▶ What to do
Please retype every entry below, keeping it exactly the same.

▶ Data under study
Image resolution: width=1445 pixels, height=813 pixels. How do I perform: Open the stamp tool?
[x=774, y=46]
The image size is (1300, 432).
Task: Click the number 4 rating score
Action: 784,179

▶ Solution for this exercise
Image resolution: width=1445 pixels, height=813 pixels. How do I perform: Open the stamp tool?
[x=774, y=46]
The image size is (1300, 432).
Task: Click the number 4 rating score
Action: 784,179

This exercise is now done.